Spanish royalty behaving badly

The latest juicy development in the scandals surrounding the Spanish monarchy is the filing of money laundering and tax fraud charges against Princess Cristina, the younger daughter of King Juan Carlos.

The charges are related to a years-long corruption investigation against her husband, Inaki Urdangarin, a former Olympic handball player.
Cristina will be the first member of the royal family to face criminal trial, but it’s been a rough few years for the Spanish royalty in the court of public opinion since the King was injured during an extremely politically incorrect elephant shooting trip to Botswana in the company of a “glamorous German businesswoman” in 2012.

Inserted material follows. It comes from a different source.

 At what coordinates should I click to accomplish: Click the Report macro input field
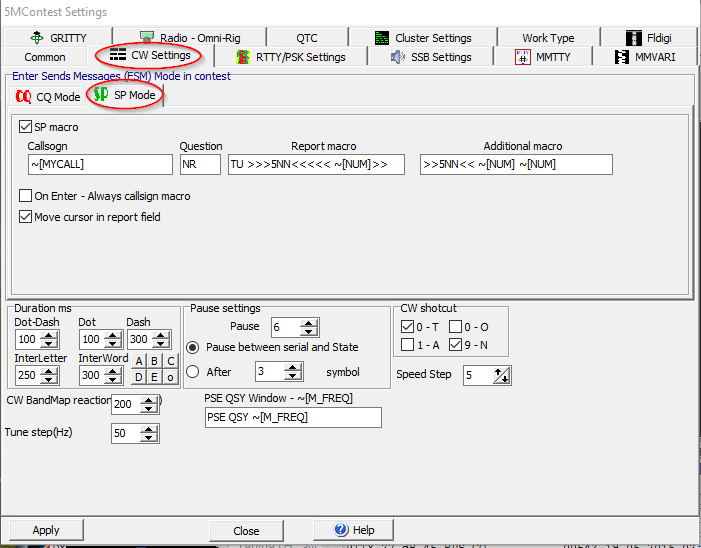(x=316, y=165)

More than 60 per cent of Spaniards now believe Juan Carlos should abdicate and pass the crown to his son, Prince Felipe. Support for the monarchy as a whole has fallen to a historic low of about 54 per cent. 

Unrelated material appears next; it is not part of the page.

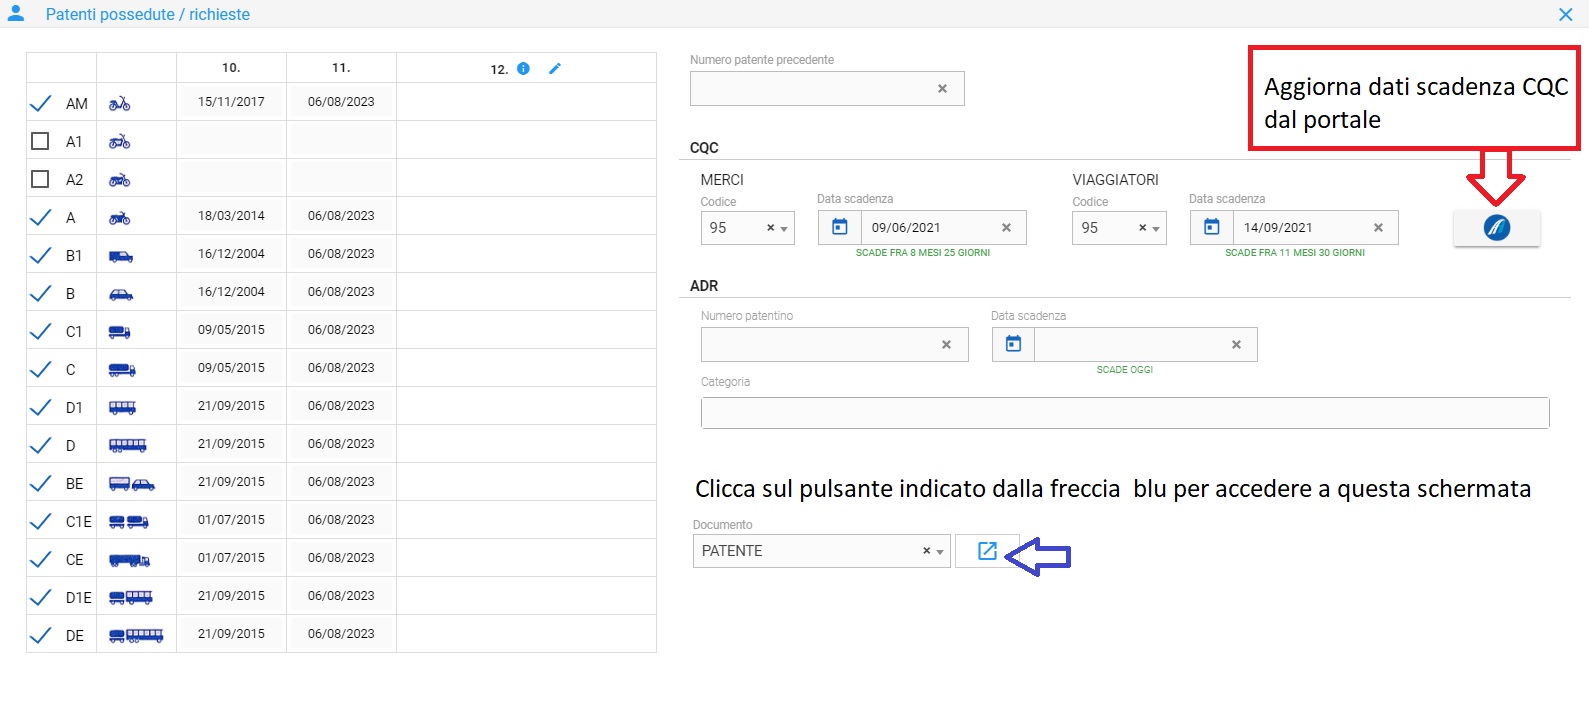
Task: Click the CQC portal update button
Action: click(1496, 228)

As El Pais put it recently, “When the monarchy was reinstalled in Spain in 1975, its credibility rested exclusively on the figures of King Juan Carlos and Queen Sofia, and public support was based on how they behaved.” 
Juan Carlos may have initially played a key role in facilitating Spain’s return to constitutional monarchy after the death of Francisco Franco, but lately the Spanish monarchy has been a bit of a train wreck, and during a time of economic distress, a pricey one.
In 2010 the budget for the monarchy was cut to 8.9 million euros (Bt400.4 million), making it the cheapest in Europe, though it probably still seems a bit steep in a country where about half of young people are unemployed. Granted, the House of Bourbon has faced worse over the last five centuries or so, but the family’s future doesn’t look all that certain at the moment.